--- Stored data Enclosed Below ---
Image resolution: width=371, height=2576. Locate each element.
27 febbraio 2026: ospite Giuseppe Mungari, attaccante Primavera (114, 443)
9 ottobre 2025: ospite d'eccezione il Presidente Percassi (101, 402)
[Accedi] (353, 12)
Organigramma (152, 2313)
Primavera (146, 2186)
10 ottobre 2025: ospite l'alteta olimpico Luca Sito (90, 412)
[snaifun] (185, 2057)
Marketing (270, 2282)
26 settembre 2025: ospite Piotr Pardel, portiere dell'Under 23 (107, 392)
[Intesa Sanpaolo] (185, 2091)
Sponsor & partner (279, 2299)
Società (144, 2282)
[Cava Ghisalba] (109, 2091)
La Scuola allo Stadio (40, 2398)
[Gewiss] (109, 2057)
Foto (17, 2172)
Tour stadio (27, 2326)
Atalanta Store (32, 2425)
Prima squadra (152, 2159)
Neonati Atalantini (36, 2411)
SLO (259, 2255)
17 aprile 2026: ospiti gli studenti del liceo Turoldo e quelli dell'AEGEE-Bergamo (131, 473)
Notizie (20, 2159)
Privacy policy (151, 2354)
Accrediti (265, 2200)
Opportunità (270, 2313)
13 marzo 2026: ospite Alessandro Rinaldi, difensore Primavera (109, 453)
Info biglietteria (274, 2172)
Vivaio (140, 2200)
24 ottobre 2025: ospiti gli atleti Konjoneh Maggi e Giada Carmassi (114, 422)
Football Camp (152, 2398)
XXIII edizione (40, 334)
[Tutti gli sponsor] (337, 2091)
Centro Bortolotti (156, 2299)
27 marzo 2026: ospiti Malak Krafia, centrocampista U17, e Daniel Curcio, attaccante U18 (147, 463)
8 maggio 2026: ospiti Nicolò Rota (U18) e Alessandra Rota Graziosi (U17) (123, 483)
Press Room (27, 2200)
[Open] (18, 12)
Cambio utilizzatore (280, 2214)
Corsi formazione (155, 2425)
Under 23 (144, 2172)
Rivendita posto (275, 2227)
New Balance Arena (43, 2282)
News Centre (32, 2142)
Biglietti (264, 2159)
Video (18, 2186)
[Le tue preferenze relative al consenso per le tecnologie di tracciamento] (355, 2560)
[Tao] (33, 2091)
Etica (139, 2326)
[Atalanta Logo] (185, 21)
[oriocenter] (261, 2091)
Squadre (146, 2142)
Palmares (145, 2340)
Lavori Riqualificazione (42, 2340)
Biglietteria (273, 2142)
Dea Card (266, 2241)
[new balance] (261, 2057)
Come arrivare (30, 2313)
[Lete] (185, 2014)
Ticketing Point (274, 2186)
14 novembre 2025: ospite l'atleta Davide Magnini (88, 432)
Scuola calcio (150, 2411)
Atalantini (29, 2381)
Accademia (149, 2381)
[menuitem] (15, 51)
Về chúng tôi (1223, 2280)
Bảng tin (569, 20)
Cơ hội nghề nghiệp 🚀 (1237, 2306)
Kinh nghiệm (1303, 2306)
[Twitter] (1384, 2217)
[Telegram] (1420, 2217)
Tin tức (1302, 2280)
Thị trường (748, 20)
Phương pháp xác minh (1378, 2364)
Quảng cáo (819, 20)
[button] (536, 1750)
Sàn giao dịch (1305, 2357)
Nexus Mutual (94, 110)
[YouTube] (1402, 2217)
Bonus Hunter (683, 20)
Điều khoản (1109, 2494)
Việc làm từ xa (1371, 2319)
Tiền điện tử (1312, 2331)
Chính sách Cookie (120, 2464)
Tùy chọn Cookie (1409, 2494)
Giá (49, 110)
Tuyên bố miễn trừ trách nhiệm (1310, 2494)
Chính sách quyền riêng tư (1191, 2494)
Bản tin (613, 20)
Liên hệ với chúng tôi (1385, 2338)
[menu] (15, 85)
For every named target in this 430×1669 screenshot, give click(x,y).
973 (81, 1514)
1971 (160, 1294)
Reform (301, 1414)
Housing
--- End of Enclosed Stored data ---
Assignment: Show a copy of each line from the data that includes the word "Under".

Output of the task:
26 settembre 2025: ospite Piotr Pardel, portiere dell'Under 23 (107, 392)
Under 23 (144, 2172)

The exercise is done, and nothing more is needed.